- [ENTRIES SUPPLIED]
::::

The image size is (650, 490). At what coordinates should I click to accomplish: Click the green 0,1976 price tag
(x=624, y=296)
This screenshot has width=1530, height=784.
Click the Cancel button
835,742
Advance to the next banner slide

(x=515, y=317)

::::

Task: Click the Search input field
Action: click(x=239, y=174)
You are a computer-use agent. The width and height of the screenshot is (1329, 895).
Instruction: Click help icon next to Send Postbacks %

::::

- [WHAT YOU ARE ASKED TO DO]
Find the string "screenshot" in the listing and copy every line in which it occurs.

- [THE COMPLETED TASK]
This screenshot has width=1530, height=784.
You are a computer-use agent. The width and height of the screenshot is (1329, 895).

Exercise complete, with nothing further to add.